> What needs to be done: Starting at the line containing "You are a computer-use agent. The" and ending at the line containing "Read whole passage", print every line of the material below exactly, both ends included, and stop there.

> Input for this task:
· · · ·

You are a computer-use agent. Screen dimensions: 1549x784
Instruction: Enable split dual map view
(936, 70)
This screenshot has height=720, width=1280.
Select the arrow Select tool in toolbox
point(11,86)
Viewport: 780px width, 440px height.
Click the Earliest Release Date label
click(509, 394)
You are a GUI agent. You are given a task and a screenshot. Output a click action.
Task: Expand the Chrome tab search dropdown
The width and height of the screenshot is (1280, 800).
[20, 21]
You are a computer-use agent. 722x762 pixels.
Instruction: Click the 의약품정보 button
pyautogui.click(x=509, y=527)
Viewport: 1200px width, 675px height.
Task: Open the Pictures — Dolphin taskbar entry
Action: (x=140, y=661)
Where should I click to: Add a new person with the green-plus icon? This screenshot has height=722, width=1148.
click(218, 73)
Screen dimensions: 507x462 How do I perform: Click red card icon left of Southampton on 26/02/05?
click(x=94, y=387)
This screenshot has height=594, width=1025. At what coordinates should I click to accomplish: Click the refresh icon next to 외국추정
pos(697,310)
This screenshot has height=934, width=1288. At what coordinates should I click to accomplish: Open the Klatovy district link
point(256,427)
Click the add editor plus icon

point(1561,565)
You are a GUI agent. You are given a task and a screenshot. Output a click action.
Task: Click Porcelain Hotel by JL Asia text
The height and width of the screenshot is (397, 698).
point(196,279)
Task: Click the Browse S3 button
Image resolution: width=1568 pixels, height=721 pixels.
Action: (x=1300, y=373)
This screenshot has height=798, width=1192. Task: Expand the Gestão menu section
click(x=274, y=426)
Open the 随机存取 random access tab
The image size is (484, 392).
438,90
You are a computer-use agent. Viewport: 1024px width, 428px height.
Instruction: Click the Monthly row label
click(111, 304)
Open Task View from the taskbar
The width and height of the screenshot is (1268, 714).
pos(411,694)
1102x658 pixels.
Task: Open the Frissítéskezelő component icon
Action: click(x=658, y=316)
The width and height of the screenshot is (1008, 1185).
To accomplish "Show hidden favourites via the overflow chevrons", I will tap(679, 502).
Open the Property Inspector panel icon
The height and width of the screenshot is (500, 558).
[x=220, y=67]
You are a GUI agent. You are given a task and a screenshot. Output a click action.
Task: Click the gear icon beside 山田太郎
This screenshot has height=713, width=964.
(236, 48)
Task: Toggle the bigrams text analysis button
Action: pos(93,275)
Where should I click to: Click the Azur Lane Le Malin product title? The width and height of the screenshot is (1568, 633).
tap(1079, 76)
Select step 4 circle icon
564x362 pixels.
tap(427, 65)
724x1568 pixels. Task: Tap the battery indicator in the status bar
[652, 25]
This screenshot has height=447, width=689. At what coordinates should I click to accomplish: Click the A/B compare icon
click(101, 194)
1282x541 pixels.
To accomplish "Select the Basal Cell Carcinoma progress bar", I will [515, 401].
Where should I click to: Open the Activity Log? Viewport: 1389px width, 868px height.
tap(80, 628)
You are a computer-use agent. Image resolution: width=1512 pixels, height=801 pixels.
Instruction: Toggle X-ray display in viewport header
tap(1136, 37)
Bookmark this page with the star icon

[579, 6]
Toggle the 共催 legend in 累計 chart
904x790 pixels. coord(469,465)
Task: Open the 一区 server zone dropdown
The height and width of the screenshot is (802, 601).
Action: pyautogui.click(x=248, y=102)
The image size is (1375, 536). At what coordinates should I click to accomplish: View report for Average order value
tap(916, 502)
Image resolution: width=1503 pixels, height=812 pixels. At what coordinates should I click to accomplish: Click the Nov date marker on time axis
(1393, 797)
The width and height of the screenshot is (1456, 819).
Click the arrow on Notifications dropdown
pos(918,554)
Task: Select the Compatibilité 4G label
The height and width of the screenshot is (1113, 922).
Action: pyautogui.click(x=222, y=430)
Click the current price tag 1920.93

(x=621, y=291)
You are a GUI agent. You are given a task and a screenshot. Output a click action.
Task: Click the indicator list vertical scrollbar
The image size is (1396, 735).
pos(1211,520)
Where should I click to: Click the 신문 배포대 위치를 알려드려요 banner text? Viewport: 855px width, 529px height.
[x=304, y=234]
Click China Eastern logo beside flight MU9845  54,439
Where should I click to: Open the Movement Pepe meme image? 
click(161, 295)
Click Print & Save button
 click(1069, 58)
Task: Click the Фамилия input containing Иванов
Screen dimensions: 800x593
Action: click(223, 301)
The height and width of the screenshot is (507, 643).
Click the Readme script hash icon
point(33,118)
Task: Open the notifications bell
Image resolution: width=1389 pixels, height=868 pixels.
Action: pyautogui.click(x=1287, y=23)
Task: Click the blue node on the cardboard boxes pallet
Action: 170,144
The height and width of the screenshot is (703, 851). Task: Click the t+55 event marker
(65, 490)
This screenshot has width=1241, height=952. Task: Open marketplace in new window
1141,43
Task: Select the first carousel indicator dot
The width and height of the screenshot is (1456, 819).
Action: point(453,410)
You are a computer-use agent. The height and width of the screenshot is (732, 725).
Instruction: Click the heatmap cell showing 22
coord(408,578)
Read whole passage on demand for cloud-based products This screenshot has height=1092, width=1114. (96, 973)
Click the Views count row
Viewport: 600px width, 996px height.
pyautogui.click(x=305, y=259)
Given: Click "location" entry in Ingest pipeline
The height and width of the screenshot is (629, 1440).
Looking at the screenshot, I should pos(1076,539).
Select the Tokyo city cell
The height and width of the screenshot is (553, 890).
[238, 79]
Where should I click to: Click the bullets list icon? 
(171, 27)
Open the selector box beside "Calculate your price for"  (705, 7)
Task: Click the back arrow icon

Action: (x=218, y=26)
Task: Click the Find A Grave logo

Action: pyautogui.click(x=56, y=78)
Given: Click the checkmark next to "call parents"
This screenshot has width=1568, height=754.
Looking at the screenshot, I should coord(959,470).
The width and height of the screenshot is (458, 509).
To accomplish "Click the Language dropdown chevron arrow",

· · · ·

> Worked solution:
You are a computer-use agent. The height and width of the screenshot is (732, 725).
Instruction: Click the heatmap cell showing 22
coord(408,578)
Read whole passage on demand for cloud-based products This screenshot has height=1092, width=1114. (96, 973)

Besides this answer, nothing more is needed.